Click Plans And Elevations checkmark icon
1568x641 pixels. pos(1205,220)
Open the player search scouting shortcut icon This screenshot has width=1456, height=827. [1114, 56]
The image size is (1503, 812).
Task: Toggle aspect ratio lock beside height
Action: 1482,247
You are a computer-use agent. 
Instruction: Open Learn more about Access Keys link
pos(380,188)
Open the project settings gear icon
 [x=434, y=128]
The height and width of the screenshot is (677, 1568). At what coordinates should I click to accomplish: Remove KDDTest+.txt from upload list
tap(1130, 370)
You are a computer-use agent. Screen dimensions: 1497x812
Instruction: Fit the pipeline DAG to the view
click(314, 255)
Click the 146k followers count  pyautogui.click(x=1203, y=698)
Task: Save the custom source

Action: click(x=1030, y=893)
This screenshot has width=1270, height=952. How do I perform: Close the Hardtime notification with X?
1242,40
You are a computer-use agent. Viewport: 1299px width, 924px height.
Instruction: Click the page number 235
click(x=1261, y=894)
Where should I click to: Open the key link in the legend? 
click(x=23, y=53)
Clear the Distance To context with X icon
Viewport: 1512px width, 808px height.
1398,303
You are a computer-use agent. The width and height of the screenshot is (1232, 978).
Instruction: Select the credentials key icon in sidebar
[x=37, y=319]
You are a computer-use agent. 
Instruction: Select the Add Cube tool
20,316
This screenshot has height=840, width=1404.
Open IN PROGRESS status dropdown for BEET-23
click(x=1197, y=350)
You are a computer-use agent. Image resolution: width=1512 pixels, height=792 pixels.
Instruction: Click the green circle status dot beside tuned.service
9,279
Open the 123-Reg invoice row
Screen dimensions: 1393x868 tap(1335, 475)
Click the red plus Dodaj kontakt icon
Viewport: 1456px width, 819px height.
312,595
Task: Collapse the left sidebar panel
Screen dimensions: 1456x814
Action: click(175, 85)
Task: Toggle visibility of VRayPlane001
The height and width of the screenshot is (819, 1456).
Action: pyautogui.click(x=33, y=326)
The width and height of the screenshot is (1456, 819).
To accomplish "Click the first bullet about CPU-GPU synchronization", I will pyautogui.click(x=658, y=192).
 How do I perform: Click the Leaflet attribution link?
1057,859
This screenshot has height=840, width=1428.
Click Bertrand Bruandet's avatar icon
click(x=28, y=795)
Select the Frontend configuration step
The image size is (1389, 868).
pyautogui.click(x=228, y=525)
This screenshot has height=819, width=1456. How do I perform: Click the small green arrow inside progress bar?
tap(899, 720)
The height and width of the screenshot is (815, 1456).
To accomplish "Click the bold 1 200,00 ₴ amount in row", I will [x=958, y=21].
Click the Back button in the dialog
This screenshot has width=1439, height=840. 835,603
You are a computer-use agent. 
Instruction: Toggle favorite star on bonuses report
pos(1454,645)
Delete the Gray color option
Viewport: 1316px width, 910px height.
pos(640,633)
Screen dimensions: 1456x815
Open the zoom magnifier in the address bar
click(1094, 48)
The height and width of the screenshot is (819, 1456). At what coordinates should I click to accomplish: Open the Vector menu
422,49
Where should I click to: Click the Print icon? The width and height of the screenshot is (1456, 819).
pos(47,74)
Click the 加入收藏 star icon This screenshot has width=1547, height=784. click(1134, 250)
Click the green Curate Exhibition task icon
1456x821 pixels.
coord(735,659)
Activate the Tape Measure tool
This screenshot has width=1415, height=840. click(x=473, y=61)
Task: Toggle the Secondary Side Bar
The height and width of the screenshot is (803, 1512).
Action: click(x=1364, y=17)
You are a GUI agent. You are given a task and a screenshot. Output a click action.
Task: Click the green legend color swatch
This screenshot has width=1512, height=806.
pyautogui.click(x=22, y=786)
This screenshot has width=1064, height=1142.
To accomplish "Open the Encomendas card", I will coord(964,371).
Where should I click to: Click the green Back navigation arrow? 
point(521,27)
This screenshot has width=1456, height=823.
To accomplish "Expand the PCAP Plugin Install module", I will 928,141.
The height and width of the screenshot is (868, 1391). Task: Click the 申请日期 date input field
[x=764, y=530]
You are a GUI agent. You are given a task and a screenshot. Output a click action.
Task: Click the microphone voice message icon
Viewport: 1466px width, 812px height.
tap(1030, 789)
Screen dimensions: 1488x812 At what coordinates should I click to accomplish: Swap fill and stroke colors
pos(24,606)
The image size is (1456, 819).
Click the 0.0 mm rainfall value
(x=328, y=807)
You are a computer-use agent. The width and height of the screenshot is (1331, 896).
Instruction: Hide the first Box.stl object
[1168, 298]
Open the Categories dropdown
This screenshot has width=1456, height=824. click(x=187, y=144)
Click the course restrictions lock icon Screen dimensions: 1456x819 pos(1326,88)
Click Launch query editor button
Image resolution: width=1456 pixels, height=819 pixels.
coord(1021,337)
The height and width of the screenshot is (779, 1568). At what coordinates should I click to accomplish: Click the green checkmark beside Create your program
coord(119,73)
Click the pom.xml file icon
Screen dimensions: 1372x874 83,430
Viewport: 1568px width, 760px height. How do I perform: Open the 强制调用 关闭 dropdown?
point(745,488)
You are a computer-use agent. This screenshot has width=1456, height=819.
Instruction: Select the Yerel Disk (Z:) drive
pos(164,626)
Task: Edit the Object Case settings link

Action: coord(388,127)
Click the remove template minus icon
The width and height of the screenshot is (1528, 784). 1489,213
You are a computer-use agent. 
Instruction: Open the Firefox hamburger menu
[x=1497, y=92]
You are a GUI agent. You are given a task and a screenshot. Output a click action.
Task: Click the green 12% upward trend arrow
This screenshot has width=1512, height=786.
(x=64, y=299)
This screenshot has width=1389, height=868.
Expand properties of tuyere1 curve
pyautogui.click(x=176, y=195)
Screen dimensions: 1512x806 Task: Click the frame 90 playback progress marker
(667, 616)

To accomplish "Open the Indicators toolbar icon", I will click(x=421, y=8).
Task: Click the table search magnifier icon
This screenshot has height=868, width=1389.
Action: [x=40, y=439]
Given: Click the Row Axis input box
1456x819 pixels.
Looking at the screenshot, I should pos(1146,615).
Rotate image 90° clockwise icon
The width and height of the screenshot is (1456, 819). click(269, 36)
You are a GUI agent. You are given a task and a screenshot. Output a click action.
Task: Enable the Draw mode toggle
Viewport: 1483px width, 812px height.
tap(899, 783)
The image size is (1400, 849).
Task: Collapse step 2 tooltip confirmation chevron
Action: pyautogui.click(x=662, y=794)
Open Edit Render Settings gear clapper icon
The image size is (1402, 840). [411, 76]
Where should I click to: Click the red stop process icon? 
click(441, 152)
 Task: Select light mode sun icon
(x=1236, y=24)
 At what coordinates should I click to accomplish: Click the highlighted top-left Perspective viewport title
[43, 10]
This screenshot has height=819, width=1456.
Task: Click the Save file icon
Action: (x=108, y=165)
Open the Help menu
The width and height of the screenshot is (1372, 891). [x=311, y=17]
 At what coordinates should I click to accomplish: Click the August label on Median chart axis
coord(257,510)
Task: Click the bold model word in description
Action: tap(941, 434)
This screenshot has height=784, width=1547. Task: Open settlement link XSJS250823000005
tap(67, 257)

· · · · ·

> [What you have to do] An exact repetition of the material above is required, from its first line through the line holding "You are a computer-use agent. Image", with nothing added.

> [Your response]
Click Plans And Elevations checkmark icon
1568x641 pixels. pos(1205,220)
Open the player search scouting shortcut icon This screenshot has width=1456, height=827. [1114, 56]
The image size is (1503, 812).
Task: Toggle aspect ratio lock beside height
Action: 1482,247
You are a computer-use agent. 
Instruction: Open Learn more about Access Keys link
pos(380,188)
Open the project settings gear icon
 [x=434, y=128]
The height and width of the screenshot is (677, 1568). At what coordinates should I click to accomplish: Remove KDDTest+.txt from upload list
tap(1130, 370)
You are a computer-use agent. Screen dimensions: 1497x812
Instruction: Fit the pipeline DAG to the view
click(314, 255)
Click the 146k followers count  pyautogui.click(x=1203, y=698)
Task: Save the custom source

Action: click(x=1030, y=893)
This screenshot has width=1270, height=952. How do I perform: Close the Hardtime notification with X?
1242,40
You are a computer-use agent. Viewport: 1299px width, 924px height.
Instruction: Click the page number 235
click(x=1261, y=894)
Where should I click to: Open the key link in the legend? 
click(x=23, y=53)
Clear the Distance To context with X icon
Viewport: 1512px width, 808px height.
1398,303
You are a computer-use agent. The width and height of the screenshot is (1232, 978).
Instruction: Select the credentials key icon in sidebar
[x=37, y=319]
You are a computer-use agent. 
Instruction: Select the Add Cube tool
20,316
This screenshot has height=840, width=1404.
Open IN PROGRESS status dropdown for BEET-23
click(x=1197, y=350)
You are a computer-use agent. Image resolution: width=1512 pixels, height=792 pixels.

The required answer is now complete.